No one thought the mountain pine beetle could cross the Rockies. In the past decade, the indigenous pest that infests and kills lodgepole pine has devastated 3.5 million hectares of pine forests in BC—an area four times the size of Vancouver Island. The grain-sized insect is expected to kill an estimated 76% of the province’s total pine forests within the next seven years.
The problem, although severe, had been confined mainly to the BC interior. Sustained cold temperatures—about -40 degrees C—will kill mountain pine beetles, and Alberta’s winters used to be that cold. But with climate change, not anymore. In July 2006 strong winds blew the beetles over the mountains and into Alberta. Six million hectares of pine forest are now at risk, mainly in the foothills and in areas to the north of the province near Slave Lake.
While that might sound alarming enough, consider this: scientists say the bug is also capable of infecting other types of pine trees, including the ubiquitous jack pine, found in the boreal forest that stretches right across the country. It’s a threat to Canada’s $80-billion forest industry, already swooning from an economic crisis precipitated by the crash of the housing market in the US and the subsequent crash in lumber prices, high Canadian dollar, Softwood Lumber Tax, and—in Alberta at least—rising labour and energy costs stemming from the province’s economic boom.

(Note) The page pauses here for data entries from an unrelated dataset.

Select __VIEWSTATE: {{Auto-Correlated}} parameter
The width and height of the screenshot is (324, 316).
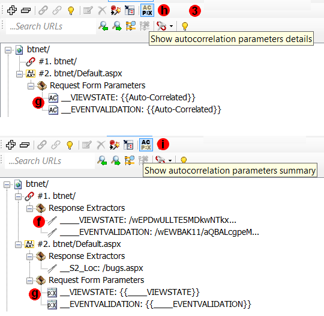(122, 97)
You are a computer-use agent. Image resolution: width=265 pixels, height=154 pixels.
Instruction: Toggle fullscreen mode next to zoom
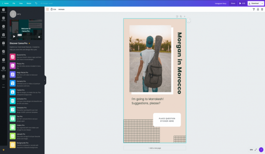tap(256, 150)
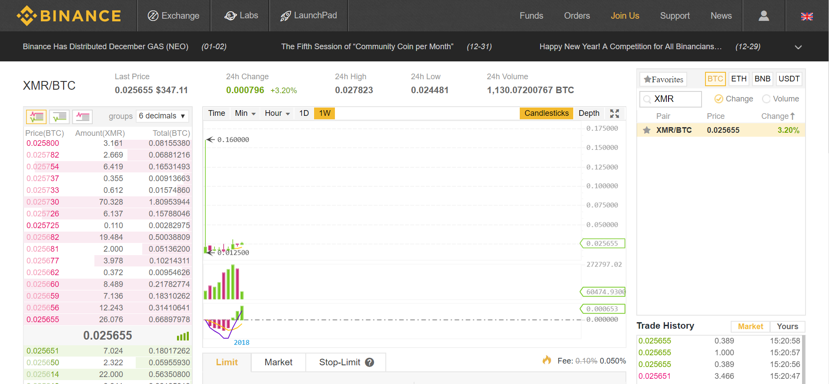Select the ETH market tab
This screenshot has width=829, height=384.
coord(739,79)
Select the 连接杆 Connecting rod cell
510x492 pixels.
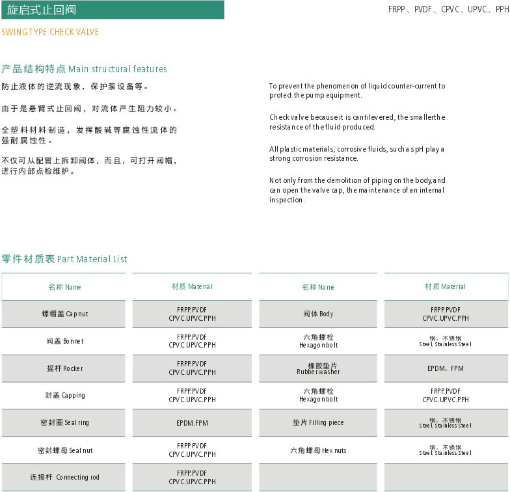[x=64, y=477]
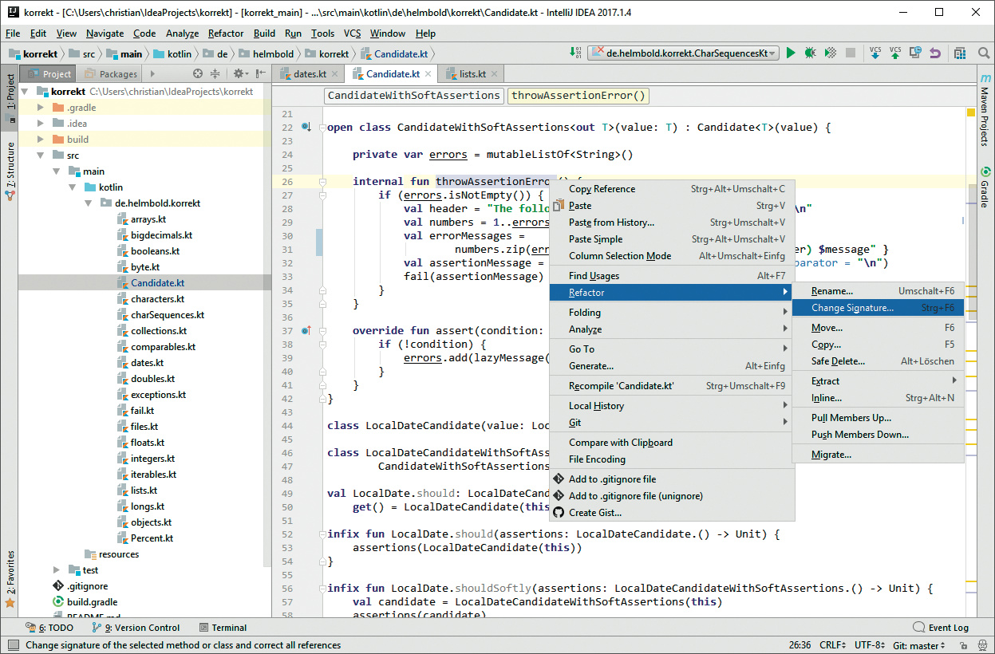Toggle the Maven Projects side panel
Screen dimensions: 995x654
985,110
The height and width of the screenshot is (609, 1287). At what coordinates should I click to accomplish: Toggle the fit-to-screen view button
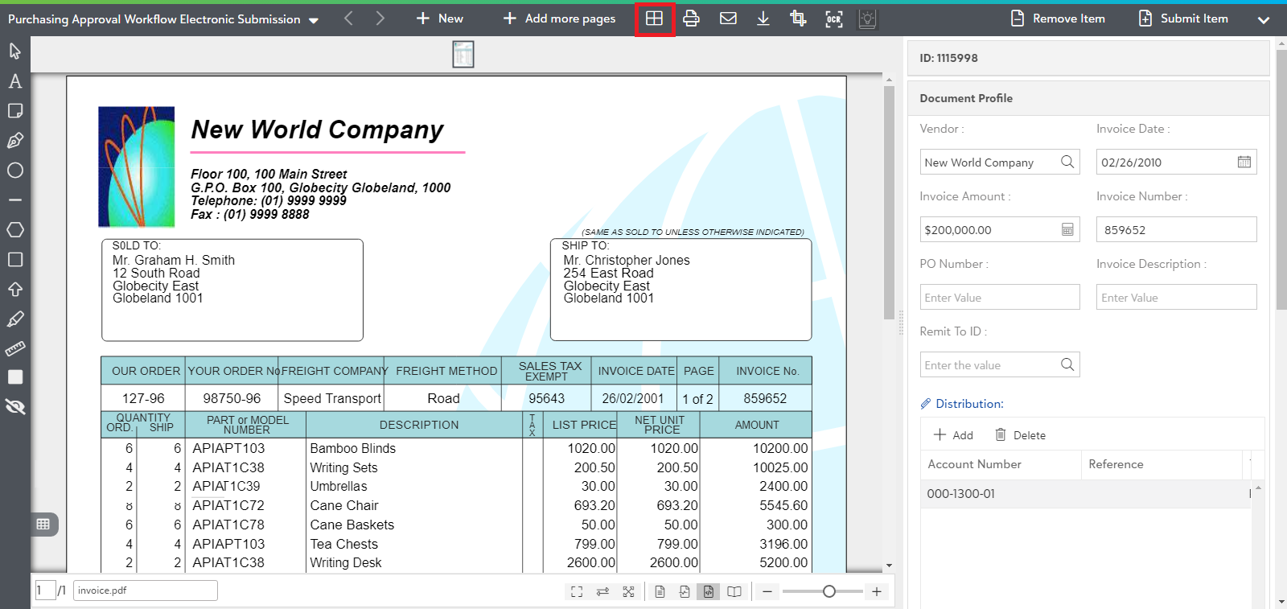pyautogui.click(x=577, y=592)
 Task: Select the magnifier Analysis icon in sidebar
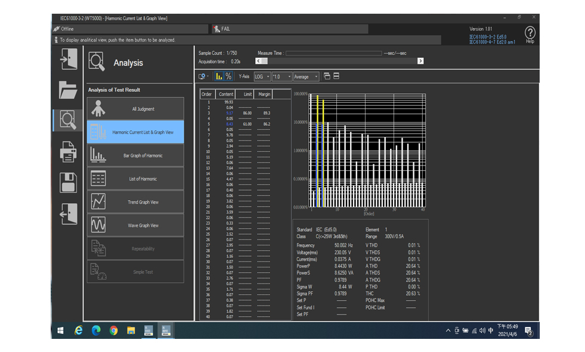coord(69,121)
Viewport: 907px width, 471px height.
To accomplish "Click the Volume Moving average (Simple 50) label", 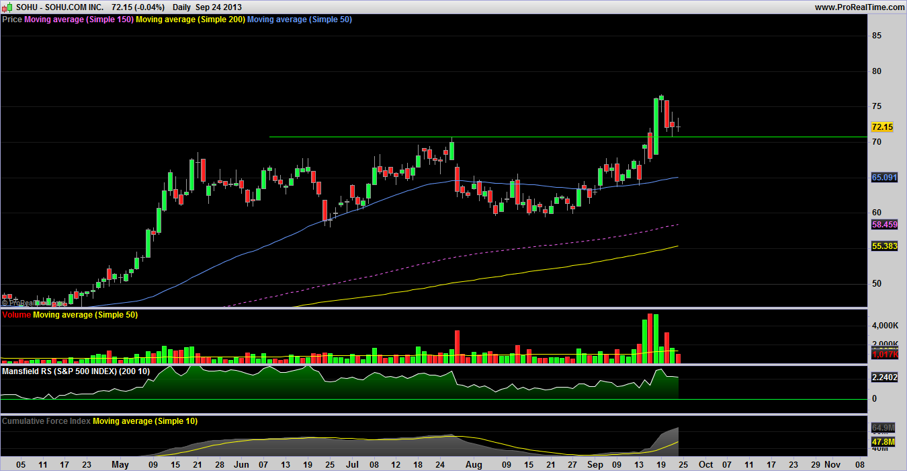I will click(x=85, y=315).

In the last two years, the Alberta government has spent $138 million to control the pine beetle infestation. Management methods mainly identify infested trees and either remove them—by burning them or hauling them out by helicopter—or harvest healthy trees around them. Both methods are either risky—forest fires are difficult to control—or expensive. But the beetles really don’t care if the trees they eat are on Crown land, native land, provincial park land, managed forests or residential areas, which complicates matters.
In response to the invasion, the Alberta government updated its mountain pine beetle management strategy in December 2007. One of those strategic steps includes the funding of a research initiative, called the TRIA project, funded jointly by Genome British Columbia and Genome Alberta, a not-for-profit research centre in partnership with Genome Canada, Industry Canada and the Province of Alberta. Researchers on the TRIA project are investigating the genetic relationship between the mountain pine beetle and the water- and nutrient-depriving blue-stain fungus it carries with it as it burrows under the lodgepole pine tree’s bark. Once infected, the tree will turn red and die within a year.